Как редактировать htlm документ через Python

В общем я тут пытаюсь страницу html отредактировать. Проблема в том что когда я крашу все буквы документа - редактируются данные внутри тэгов. Где то читал что BeautifulSoup можно как то редактировать тэги и это отразится в оригинальном html документе.

Сейчас пробую вариант: img['src']=needed_url+img[src]

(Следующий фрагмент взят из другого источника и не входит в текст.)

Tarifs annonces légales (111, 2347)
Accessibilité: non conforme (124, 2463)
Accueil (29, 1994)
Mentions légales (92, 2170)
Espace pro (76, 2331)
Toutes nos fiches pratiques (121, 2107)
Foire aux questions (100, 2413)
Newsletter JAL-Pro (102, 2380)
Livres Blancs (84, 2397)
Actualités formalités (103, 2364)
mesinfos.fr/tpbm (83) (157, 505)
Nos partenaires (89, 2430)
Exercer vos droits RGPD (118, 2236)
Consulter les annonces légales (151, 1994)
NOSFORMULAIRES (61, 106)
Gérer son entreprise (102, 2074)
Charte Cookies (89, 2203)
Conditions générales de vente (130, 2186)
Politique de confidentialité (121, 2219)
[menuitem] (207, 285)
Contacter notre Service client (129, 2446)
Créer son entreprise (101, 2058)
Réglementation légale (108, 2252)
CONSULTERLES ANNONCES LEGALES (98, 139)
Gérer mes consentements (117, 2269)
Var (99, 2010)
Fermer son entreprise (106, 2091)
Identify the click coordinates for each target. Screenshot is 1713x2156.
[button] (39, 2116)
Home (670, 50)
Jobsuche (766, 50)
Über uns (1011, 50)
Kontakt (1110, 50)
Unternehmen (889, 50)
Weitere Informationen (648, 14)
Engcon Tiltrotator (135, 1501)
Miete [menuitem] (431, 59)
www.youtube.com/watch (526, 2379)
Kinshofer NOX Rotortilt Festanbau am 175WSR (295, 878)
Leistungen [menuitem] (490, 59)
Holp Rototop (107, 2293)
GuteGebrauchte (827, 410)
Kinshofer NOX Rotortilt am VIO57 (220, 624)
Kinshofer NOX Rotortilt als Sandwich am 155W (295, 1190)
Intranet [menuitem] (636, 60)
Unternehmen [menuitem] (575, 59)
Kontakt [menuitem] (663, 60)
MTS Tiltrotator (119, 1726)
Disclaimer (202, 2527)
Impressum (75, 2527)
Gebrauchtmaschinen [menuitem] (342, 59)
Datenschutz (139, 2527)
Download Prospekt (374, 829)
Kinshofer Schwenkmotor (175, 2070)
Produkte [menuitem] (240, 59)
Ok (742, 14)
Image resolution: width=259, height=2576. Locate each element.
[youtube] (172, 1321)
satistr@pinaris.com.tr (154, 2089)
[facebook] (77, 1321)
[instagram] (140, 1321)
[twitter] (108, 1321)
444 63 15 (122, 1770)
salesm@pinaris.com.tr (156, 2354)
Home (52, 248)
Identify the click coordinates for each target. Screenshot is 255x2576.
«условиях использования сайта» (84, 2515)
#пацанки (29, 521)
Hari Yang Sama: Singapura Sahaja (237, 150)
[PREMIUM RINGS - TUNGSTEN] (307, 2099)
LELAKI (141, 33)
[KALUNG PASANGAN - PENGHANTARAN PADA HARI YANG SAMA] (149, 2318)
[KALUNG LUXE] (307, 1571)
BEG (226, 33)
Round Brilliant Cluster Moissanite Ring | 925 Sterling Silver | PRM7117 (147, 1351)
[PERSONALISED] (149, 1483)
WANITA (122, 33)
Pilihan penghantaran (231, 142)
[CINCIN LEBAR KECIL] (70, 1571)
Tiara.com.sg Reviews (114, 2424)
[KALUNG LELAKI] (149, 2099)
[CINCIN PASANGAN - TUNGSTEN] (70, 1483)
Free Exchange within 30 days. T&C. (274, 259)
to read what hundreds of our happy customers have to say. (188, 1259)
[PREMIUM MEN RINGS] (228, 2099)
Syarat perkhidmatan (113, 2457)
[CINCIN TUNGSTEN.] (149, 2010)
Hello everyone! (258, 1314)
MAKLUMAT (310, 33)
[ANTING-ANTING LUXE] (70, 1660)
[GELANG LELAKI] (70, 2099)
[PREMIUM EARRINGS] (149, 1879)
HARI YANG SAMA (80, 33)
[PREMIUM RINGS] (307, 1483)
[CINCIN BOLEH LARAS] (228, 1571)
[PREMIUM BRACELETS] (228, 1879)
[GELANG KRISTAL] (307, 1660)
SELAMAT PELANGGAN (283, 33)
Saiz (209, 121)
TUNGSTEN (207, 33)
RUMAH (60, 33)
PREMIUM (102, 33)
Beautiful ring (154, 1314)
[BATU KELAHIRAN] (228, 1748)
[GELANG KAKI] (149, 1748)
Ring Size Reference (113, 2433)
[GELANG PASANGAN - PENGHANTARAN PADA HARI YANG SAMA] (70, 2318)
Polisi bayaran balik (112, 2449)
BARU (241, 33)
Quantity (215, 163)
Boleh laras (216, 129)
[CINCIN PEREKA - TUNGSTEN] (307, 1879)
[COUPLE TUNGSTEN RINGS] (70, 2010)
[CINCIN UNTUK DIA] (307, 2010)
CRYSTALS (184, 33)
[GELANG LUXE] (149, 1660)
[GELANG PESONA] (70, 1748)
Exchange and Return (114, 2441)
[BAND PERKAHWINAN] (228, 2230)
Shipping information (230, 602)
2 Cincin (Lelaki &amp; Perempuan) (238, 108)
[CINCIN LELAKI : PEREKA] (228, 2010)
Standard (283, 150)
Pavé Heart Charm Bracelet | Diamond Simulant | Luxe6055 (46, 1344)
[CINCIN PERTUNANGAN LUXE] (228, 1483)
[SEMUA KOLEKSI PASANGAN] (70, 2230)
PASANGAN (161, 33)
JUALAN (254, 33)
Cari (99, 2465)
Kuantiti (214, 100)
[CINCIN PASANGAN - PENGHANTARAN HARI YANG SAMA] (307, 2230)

Но такой вариант ничего не дает

Пробовал череp replace.

Пока получается какая то чушь.

Код для любопытных:

class WebRework(object):

    def __init__(self,url):
        global words, FORMAT
        global trash_symbs, allowedshorts, restricted, trashset, common
        global LYN, local_libraries_pool,OPERATIONS
        ENCODIN= "utf-8, deflate"
        ACCEPT = "text/html,application/xhtml+xml,application/xml;q=0.9,*/*;q=0.8"
        DNT = "1"
        CON = "close"
        INSEC ="1"
        LANG =  "ru-RU,ru;q=0.5"
        USER_AGENT = "Mozilla/5.0 (Macintosh; Intel Mac OS X 10.14; rv:65.0) Gecko/20100101 Firefox/65.0"
        url='https://ru.wikipedia.org/wiki/%D0%92%D0%B0%D0%BD_%D0%93%D0%BE%D0%B3,_%D0%92%D0%B8%D0%BD%D1%81%D0%B5%D0%BD%D1%82'
        link=url
        headers = {"user-agent" : USER_AGENT, "Accept-Language": LANG,  "Accept-Encoding": ENCODIN, "DNT": DNT, "Connection": CON, "Accept":ACCEPT, "Upgrade-Insecure-Requests":INSEC}
        cookies = browser_cookie3.chrome(domain_name=link.split("/")[2])
        needed_url='https://'+link.split("/")[2]
        r2 = requests.get(link,headers=headers, verify=True, cookies=cookies, timeout=3)
        r3=str(r2.text).replace("<!DOCTYPE html>",f'<!DOCTYPE html><head><base href="{needed_url}"><base target="_blank" href="{needed_url}"></head>')
        soup_original = BeautifulSoup(r3,'html.parser')
        #r2.text=r2.text.replace("<!DOCTYPE html>",f'<!DOCTYPE html><head><base href="{needed_url}"><base target="_blank" href="{needed_url}"></head>')
        all_links = soup_original.find_all("a")
        all_img = soup_original.find_all("img")
        head_orig=soup_original.find("head")
        html_document = r2.text
        ultimate_links=[]
        for link2 in all_links:
            ultimate_links+=[str(link2)]
        ultimate_img=[]
        for img in all_img:
            ultimate_img+=[str(img)]
        
        
        
        urltest = url
        testurl=link.split("/")[2]
        needed_url='https://'+link.split("/")[2]
        download_folder = f'/{link.split("/")[2]}/'
        kwargs = {'bypass_robots': True, 'project_name': 'testing', 'open_in_browser':False}
        save_webpage(urltest, download_folder, **kwargs)
        #страница сохраняется на компьютер
        adress=r"C:\{0}\**\**\**\*.html".format(testurl)
        #adress+=testurl
        #adress+=r"\**\**\**\*.html"
        arr=glob.glob(adress) #ищется index
        print(arr)#тестовая проверка выдачи
        index_page = [page for page in arr if 'index' in page][0]#находится index
        downloaded_page=""
        with open(index_page, "r", encoding="utf-8") as f: 
            try:
                downloaded_page=f.read()
            except UnicodeDecodeError:
                with open(index_page, "r", encoding="ISO-8859–1") as f:
                    try:
                        downloaded_page=f.read()
                    except UnicodeDecodeError:
                        pass

        
        #if downloaded_page=="":
        #    downloaded_page=r.text()
        downloaded_page=downloaded_page.encode('utf-8')     
        downloaded_page=html.unescape(downloaded_page.decode('utf-8'))   
         
        downloaded_page=downloaded_page.encode('utf-8')
        downloaded_page=downloaded_page.decode('utf-8')
        downloaded_page=downloaded_page.replace(r"file:///C:",needed_url) 
        with open('reserve.html', "w", encoding="utf-8") as f:
            f.write(downloaded_page)
            print("213 checker")      

        soup_downloaded=BeautifulSoup(downloaded_page,'html.parser') 
        cloud_test=soup_downloaded.get_text()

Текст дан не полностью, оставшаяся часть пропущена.